The answer should be an exact repeat of the stretch of material below from the line containing "has width=779, height=532." through the line containing "This screenshot has height=298, width=644.".

Exercise materials Start Marker

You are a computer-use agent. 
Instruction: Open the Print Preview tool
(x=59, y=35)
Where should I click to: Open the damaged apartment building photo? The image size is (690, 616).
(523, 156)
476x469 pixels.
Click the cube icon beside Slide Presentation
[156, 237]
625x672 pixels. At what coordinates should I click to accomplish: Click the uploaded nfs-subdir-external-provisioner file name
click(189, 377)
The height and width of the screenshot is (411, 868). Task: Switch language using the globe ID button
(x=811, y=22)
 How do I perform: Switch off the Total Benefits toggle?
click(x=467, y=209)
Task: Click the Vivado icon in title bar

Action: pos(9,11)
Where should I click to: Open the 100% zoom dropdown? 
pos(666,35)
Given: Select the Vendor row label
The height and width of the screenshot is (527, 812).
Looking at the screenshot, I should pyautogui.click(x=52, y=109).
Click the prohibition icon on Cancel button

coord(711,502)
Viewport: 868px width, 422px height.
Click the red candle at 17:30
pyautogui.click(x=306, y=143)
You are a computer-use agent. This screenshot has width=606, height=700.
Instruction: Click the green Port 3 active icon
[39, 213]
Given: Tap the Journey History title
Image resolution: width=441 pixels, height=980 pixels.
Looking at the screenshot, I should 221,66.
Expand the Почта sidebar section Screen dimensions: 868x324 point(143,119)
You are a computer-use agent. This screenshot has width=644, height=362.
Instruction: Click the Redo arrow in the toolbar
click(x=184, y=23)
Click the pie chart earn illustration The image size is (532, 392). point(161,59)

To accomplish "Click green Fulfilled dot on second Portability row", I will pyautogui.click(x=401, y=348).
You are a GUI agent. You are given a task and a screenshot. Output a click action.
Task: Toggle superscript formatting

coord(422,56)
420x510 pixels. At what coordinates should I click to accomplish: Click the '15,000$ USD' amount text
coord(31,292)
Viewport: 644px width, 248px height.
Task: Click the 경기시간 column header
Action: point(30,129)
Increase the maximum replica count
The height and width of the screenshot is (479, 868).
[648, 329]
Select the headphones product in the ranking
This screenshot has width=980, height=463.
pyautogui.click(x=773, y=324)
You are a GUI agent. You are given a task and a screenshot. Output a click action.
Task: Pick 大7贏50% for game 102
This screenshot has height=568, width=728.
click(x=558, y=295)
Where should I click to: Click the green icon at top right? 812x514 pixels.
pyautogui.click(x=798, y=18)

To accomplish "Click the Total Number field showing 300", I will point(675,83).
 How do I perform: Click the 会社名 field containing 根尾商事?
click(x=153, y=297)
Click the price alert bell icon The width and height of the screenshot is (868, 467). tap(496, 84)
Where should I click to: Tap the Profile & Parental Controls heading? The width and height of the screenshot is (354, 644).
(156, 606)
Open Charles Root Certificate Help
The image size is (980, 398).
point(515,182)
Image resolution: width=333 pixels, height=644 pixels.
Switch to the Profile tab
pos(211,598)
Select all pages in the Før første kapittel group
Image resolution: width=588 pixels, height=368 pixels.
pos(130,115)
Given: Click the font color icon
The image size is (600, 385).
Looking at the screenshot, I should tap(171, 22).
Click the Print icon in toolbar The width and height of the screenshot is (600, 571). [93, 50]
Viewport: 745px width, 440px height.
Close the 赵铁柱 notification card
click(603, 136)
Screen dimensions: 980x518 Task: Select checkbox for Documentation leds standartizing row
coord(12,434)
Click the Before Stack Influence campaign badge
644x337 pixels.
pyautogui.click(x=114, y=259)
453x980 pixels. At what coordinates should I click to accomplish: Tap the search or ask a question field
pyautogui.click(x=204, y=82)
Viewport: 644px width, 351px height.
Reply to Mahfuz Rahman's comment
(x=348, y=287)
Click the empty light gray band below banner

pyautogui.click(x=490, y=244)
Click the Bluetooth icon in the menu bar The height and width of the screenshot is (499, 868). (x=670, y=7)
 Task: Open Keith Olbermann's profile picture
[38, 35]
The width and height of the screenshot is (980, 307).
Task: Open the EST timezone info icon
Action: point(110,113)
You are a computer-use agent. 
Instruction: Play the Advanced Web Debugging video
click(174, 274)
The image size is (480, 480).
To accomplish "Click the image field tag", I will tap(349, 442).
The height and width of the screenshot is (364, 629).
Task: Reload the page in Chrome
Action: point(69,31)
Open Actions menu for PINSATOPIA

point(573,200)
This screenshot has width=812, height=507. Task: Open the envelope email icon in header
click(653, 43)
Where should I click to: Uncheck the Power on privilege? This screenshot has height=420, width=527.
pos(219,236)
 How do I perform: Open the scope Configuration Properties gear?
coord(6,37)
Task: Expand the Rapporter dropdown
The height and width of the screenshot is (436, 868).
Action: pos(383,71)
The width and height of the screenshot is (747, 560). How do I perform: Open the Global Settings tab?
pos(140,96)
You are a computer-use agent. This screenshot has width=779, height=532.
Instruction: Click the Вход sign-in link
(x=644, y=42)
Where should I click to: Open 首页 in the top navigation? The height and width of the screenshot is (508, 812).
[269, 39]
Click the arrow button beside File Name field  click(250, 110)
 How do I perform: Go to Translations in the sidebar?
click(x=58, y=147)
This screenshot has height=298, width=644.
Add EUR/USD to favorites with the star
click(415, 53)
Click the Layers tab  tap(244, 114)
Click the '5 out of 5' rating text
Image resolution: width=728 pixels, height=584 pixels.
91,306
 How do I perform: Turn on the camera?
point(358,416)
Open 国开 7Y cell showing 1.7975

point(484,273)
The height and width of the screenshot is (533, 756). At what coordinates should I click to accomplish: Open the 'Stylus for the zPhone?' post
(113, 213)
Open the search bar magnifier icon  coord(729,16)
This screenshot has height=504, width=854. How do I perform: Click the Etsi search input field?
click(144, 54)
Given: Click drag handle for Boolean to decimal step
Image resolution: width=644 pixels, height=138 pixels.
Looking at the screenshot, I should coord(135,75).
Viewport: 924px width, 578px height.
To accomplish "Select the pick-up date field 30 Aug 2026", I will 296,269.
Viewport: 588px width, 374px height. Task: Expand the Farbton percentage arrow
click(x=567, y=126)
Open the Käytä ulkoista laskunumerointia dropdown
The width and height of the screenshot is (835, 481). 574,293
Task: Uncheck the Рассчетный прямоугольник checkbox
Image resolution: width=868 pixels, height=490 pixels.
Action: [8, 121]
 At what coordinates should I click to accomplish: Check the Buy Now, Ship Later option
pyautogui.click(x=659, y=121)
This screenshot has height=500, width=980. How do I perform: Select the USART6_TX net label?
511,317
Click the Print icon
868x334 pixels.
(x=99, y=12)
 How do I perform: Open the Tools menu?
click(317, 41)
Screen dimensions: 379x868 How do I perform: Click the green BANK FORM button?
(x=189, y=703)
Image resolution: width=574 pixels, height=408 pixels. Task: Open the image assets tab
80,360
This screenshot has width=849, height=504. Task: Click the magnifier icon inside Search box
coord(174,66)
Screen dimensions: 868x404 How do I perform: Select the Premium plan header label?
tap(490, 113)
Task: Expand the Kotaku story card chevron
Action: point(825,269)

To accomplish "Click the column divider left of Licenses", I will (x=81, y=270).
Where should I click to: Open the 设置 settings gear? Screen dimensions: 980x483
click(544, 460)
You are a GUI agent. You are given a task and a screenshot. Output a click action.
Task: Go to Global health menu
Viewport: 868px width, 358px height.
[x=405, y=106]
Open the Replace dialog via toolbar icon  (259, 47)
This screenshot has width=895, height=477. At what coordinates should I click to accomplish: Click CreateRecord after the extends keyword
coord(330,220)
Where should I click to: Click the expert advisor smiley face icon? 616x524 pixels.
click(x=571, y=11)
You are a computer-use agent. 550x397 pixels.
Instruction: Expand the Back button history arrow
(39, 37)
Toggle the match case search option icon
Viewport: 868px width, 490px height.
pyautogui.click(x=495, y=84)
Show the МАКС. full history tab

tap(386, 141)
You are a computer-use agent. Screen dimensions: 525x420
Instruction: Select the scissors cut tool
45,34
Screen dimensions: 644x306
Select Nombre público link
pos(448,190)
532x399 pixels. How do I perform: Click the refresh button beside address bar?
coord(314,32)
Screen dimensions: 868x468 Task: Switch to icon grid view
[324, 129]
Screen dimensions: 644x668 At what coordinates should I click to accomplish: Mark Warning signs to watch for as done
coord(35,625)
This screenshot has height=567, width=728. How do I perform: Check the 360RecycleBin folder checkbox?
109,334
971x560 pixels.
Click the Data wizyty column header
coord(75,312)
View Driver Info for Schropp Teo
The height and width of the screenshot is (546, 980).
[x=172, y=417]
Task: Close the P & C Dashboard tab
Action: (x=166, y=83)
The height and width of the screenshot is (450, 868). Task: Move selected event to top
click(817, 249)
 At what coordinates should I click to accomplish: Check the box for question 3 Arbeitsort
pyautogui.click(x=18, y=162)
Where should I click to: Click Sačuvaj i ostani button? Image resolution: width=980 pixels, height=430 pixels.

Exercise materials End Marker

Written answer
You are a computer-use agent. This screenshot has width=779, height=532.
Instruction: Click the Вход sign-in link
(x=644, y=42)
Where should I click to: Open 首页 in the top navigation? The height and width of the screenshot is (508, 812).
[269, 39]
Click the arrow button beside File Name field  click(250, 110)
 How do I perform: Go to Translations in the sidebar?
click(x=58, y=147)
This screenshot has height=298, width=644.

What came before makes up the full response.